First, when it comes to money, they never want to hear anything unless it is "Here is an extra $20.00 just for you." Now if they hear the words, "Here is what you should do with that money.", they will turn and run as fast as they can. You see, once a child reaches adulthood (which for some is not until they are in their 40's or older), they know it all. There is nothing anyone can tell them that they do not already know. So, when a parent tries to tell them how to save their money or spend their money wisely, an adult child simply tunes them out with an occasional "Uh huh, sure, whatever, yeah right, o.k., o.k. I get it."
Second, oh now let me tell you, an adult child will never sit still for relationship advice. Once they are in love then they are in loveand no one is going to tell them they are not. You see, they do not know that parents can see right through the girl/boyfriend. A mother knows exactly what a girlfriend is thinking and feeling and wanting, while a father knows the mind of the boyfriend. Yet, when you try to tell the child that, you get laughed at and a "Sure, that is what you think. She/he is not like that." The next day they are crying on your shoulder "I can't believe he/she did that (or said that). I should have listened to you." And with a "Yes, I was right" under you breath, you hug and comfort them.
Third, an adult child never wants to hear what kind of car they should buy. They want what they want even if it means they will drive it down the road and call a tow truck to get it home. Yet, when Mom or (usually Dad) tells them "But, (Son/Daughter), this car is not what you need. It is not in good shape. You need something safer." They are right back with, "But, (Mom/Dad) this is what I want and it is my money. I earned it all myself." Of course, a few days later the phone rings at midnight and the voice on the other end is "Mom/Dad can I borrow enough money to pay the tow truck driver. My car broke down."
Fourth, I do not care if a place is infested with bugs and has holes in the walls and ceiling, an adult child will live in it if their parents protest it. An adult child hates to hear the words, "Honey, you really need to find you a better place to live. This is not safe." Oh, and if you tell them that they are making enough money to pay for a better place, then they will go find one even worse.

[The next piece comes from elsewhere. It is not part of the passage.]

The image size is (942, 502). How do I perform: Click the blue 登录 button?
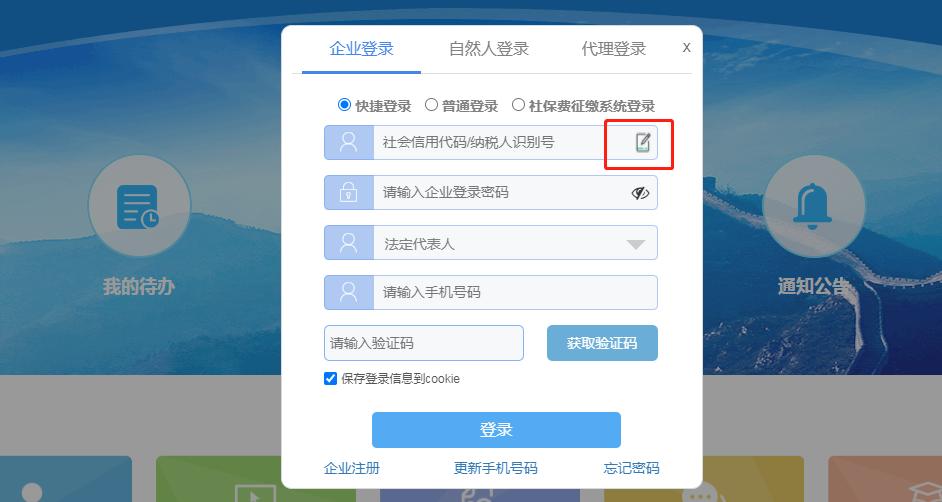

Fifth, adult children absolutely positively detest to be told what to wear or fashion advice. If you tell a young lady that her skirt is too short, she will get a shorter one. If you tell a young man that his jeans are too raggedy to wear out in public, he will rip even more holes in them. And the all dreaded pants down around their knees...if you tell them to pull up their pants they will put them down around their ankles.

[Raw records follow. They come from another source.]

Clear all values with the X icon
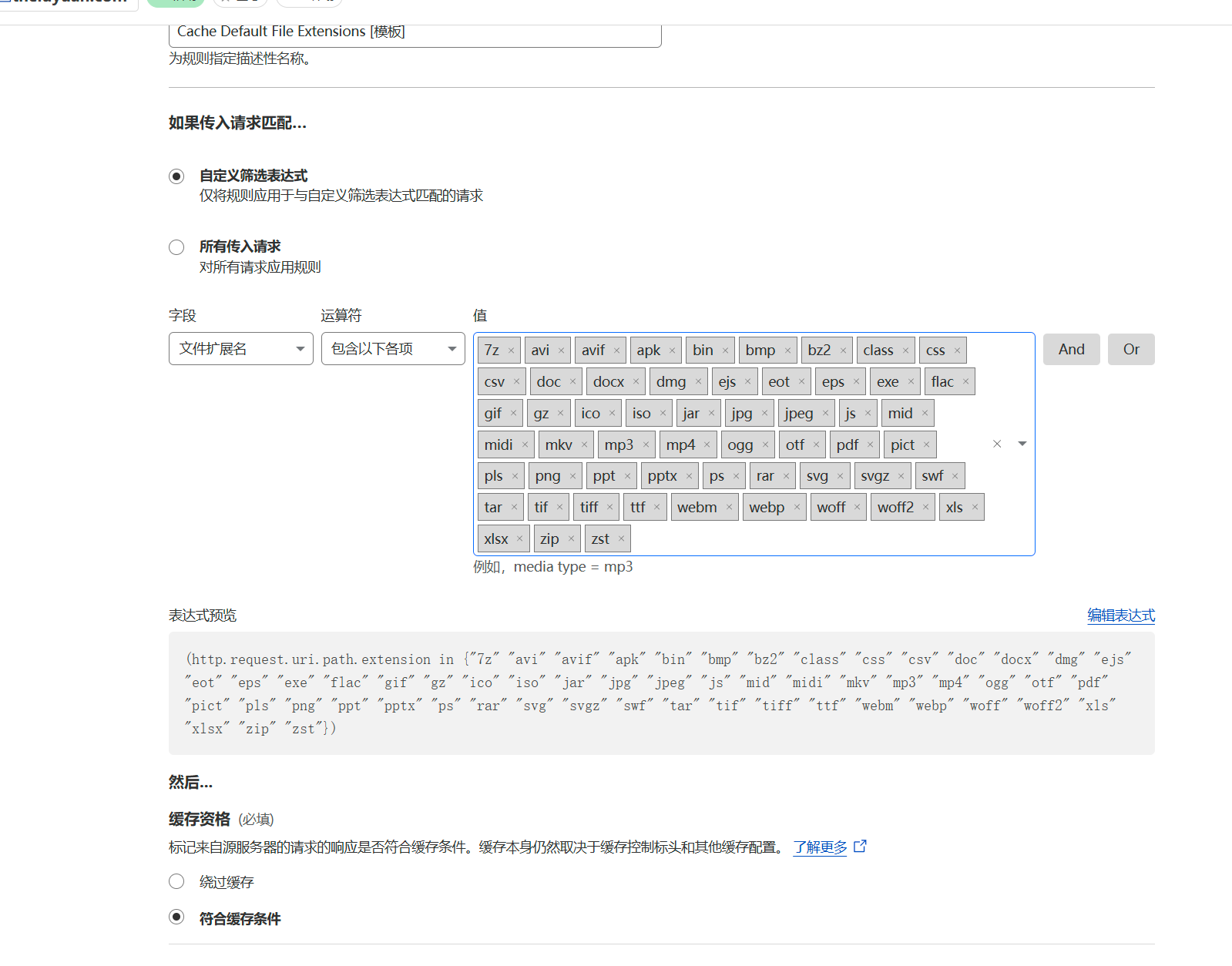This screenshot has width=1232, height=966. point(997,444)
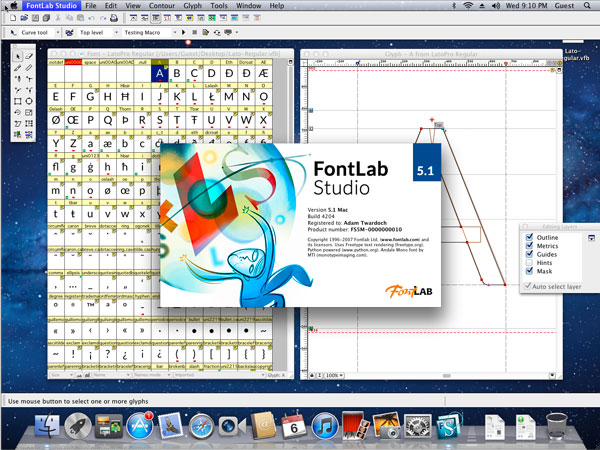
Task: Enable the Hints checkbox
Action: 528,263
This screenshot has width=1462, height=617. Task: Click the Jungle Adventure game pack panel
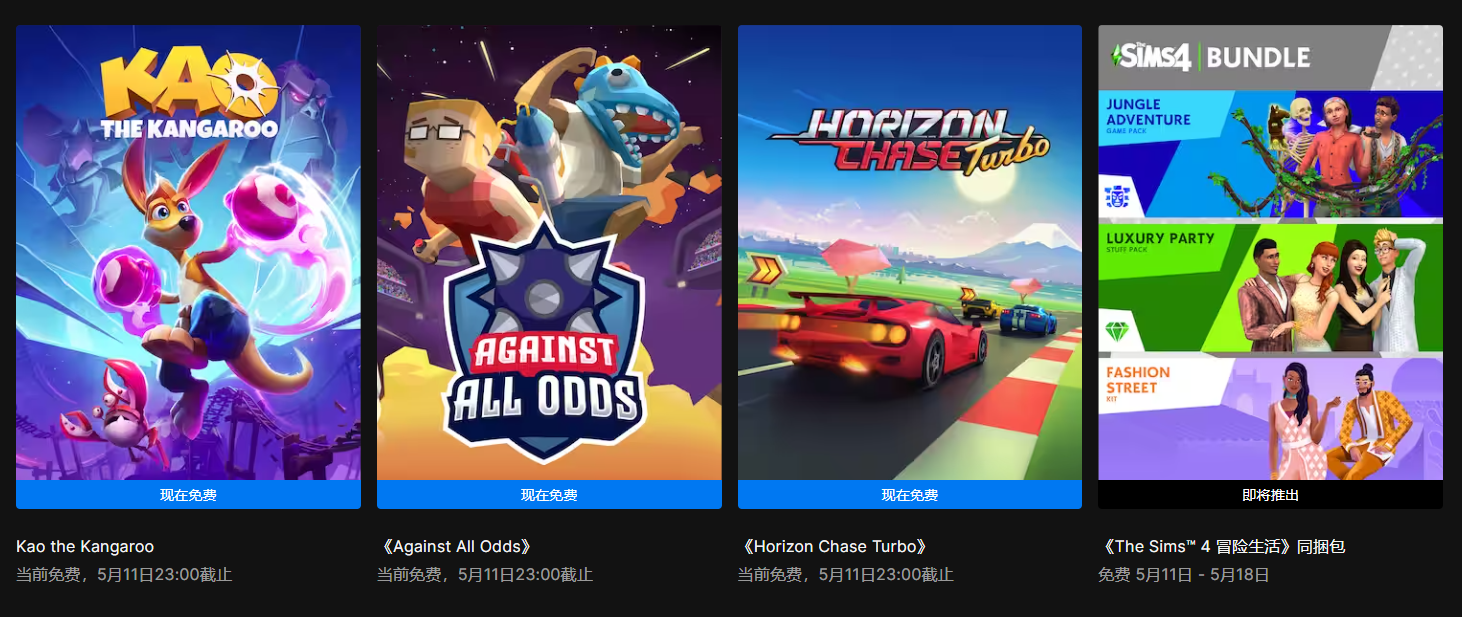pos(1270,153)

So, here is some advice to parents everywhere. If you have an adult child let them make a few mistakes as long as it will not get them into trouble (or at least too much trouble). Keep your distance while staying close. Let them ask you for advice before you tell them. If you feel they are about to make a horrible mistake, do not approach them with "No, you can't do that. You will be making a horrible mistake." Approach them with the attitude of "Let us talk about this and see if there is a better way to handle it. Let's think it through and then you (and emphasize the word "you") can decide what you want to do." Make sure you let them know that the final decision will still be up to them, but you would like to just say a few things before the decision is final.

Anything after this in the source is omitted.